Collected data =>
==================================================

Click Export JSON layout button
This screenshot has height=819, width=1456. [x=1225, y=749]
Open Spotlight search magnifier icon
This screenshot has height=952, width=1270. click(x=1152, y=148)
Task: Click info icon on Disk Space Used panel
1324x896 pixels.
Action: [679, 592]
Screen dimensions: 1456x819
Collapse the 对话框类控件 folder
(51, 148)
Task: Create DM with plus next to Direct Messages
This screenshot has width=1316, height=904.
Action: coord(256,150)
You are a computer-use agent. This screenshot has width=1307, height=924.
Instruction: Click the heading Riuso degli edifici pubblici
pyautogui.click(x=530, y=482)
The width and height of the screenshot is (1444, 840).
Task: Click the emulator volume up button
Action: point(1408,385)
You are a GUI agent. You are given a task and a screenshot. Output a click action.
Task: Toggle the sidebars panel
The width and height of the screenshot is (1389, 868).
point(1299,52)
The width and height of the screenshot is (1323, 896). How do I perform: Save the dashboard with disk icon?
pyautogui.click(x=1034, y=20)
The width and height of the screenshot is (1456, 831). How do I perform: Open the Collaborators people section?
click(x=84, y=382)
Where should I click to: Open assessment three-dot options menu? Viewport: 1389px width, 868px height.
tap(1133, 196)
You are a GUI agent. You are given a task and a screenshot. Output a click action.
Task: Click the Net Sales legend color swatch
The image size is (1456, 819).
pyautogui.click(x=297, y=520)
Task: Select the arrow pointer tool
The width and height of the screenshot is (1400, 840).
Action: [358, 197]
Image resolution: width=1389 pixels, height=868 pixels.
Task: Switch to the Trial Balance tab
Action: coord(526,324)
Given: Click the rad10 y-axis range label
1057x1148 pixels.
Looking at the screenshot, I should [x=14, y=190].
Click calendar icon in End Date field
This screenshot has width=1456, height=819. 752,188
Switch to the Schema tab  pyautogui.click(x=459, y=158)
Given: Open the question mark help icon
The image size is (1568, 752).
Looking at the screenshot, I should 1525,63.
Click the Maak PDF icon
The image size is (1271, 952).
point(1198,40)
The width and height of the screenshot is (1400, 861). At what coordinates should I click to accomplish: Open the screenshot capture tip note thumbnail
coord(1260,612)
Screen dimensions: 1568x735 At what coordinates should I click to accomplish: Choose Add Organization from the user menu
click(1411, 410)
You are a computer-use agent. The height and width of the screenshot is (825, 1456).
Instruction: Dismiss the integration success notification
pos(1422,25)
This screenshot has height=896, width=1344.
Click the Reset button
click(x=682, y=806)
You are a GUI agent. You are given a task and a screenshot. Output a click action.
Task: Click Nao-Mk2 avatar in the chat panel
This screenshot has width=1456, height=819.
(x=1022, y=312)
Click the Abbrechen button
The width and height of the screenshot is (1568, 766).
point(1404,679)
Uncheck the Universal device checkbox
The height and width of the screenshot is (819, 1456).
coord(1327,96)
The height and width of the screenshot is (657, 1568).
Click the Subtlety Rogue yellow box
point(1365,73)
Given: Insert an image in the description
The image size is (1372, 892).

==================================================

ACTION ITEM => Return each line of the data exactly as written above.

ANSWER SECTION =>
Click Export JSON layout button
This screenshot has height=819, width=1456. [x=1225, y=749]
Open Spotlight search magnifier icon
This screenshot has height=952, width=1270. click(x=1152, y=148)
Task: Click info icon on Disk Space Used panel
1324x896 pixels.
Action: [679, 592]
Screen dimensions: 1456x819
Collapse the 对话框类控件 folder
(51, 148)
Task: Create DM with plus next to Direct Messages
This screenshot has width=1316, height=904.
Action: coord(256,150)
You are a computer-use agent. This screenshot has width=1307, height=924.
Instruction: Click the heading Riuso degli edifici pubblici
pyautogui.click(x=530, y=482)
The width and height of the screenshot is (1444, 840).
Task: Click the emulator volume up button
Action: point(1408,385)
You are a GUI agent. You are given a task and a screenshot. Output a click action.
Task: Toggle the sidebars panel
The width and height of the screenshot is (1389, 868).
point(1299,52)
The width and height of the screenshot is (1323, 896). How do I perform: Save the dashboard with disk icon?
pyautogui.click(x=1034, y=20)
The width and height of the screenshot is (1456, 831). How do I perform: Open the Collaborators people section?
click(x=84, y=382)
Where should I click to: Open assessment three-dot options menu? Viewport: 1389px width, 868px height.
tap(1133, 196)
You are a GUI agent. You are given a task and a screenshot. Output a click action.
Task: Click the Net Sales legend color swatch
The image size is (1456, 819).
pyautogui.click(x=297, y=520)
Task: Select the arrow pointer tool
The width and height of the screenshot is (1400, 840).
Action: [358, 197]
Image resolution: width=1389 pixels, height=868 pixels.
Task: Switch to the Trial Balance tab
Action: coord(526,324)
Given: Click the rad10 y-axis range label
1057x1148 pixels.
Looking at the screenshot, I should [x=14, y=190].
Click calendar icon in End Date field
This screenshot has width=1456, height=819. 752,188
Switch to the Schema tab  pyautogui.click(x=459, y=158)
Given: Open the question mark help icon
The image size is (1568, 752).
Looking at the screenshot, I should 1525,63.
Click the Maak PDF icon
The image size is (1271, 952).
point(1198,40)
The width and height of the screenshot is (1400, 861). At what coordinates should I click to accomplish: Open the screenshot capture tip note thumbnail
coord(1260,612)
Screen dimensions: 1568x735 At what coordinates should I click to accomplish: Choose Add Organization from the user menu
click(1411, 410)
You are a computer-use agent. The height and width of the screenshot is (825, 1456).
Instruction: Dismiss the integration success notification
pos(1422,25)
This screenshot has height=896, width=1344.
Click the Reset button
click(x=682, y=806)
You are a GUI agent. You are given a task and a screenshot. Output a click action.
Task: Click Nao-Mk2 avatar in the chat panel
This screenshot has width=1456, height=819.
(x=1022, y=312)
Click the Abbrechen button
The width and height of the screenshot is (1568, 766).
point(1404,679)
Uncheck the Universal device checkbox
The height and width of the screenshot is (819, 1456).
coord(1327,96)
The height and width of the screenshot is (657, 1568).
Click the Subtlety Rogue yellow box
point(1365,73)
Given: Insert an image in the description
The image size is (1372, 892).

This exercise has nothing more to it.